Problem to solve = Reproduce the rows below word for word, from the very first line down to and including the line that contains "[x=985, y=14]". Leave the pictures out of your copy.

Raw records =
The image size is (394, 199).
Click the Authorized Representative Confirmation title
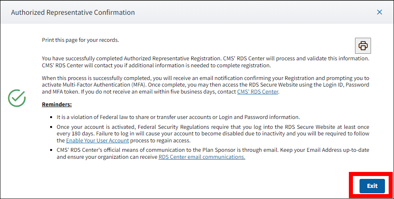click(73, 12)
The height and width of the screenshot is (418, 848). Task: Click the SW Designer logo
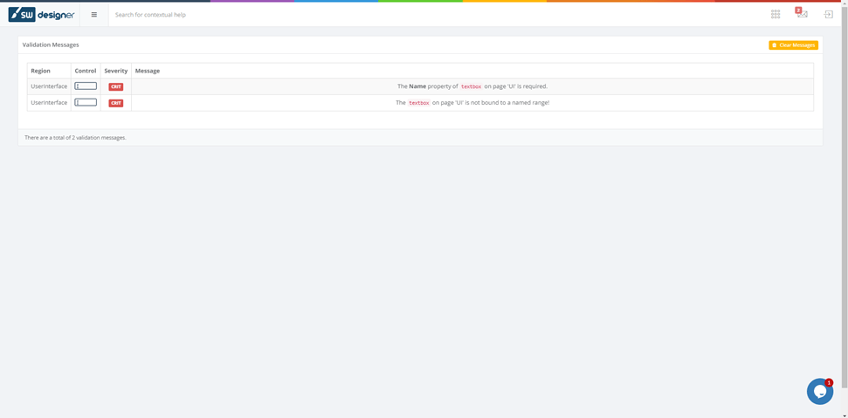pyautogui.click(x=41, y=15)
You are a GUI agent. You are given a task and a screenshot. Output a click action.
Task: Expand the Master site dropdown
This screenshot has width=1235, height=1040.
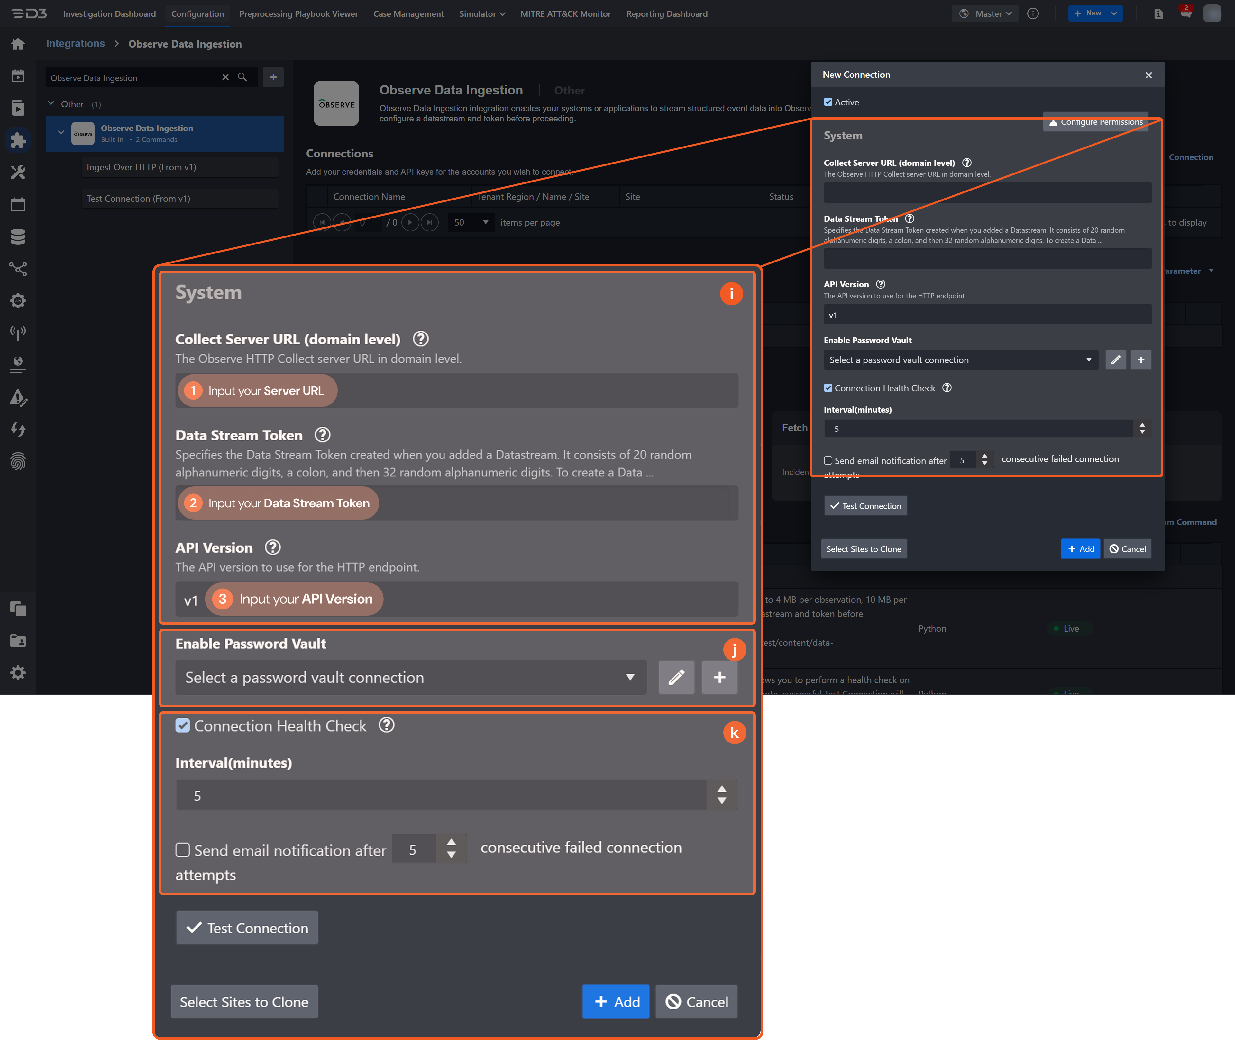[x=985, y=14]
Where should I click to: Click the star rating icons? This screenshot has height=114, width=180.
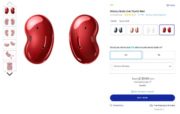point(130,15)
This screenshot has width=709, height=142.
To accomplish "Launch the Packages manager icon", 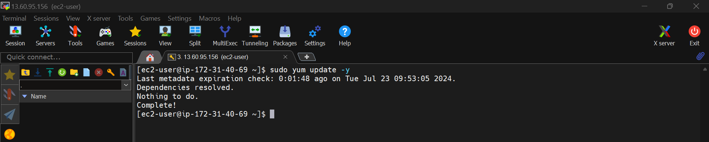I will [x=285, y=36].
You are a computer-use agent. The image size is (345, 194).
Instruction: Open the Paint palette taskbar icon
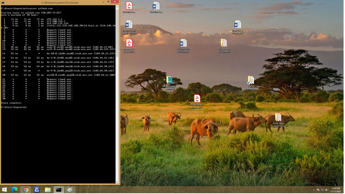click(70, 190)
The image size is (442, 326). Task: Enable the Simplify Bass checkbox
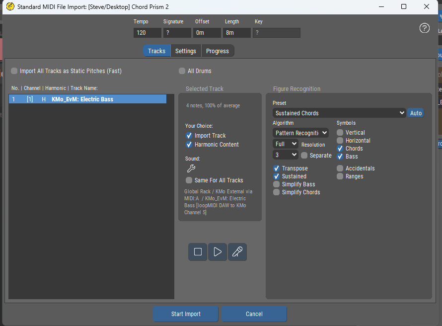click(x=277, y=184)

Written response =
The image size is (394, 199).
Click the Authorized Representative Confirmation title
click(73, 12)
The height and width of the screenshot is (418, 848). Task: Click the SW Designer logo
pyautogui.click(x=41, y=15)
You are a GUI agent. You are given a task and a screenshot. Output a click action.
Task: Expand the Master site dropdown
This screenshot has width=1235, height=1040.
[x=985, y=14]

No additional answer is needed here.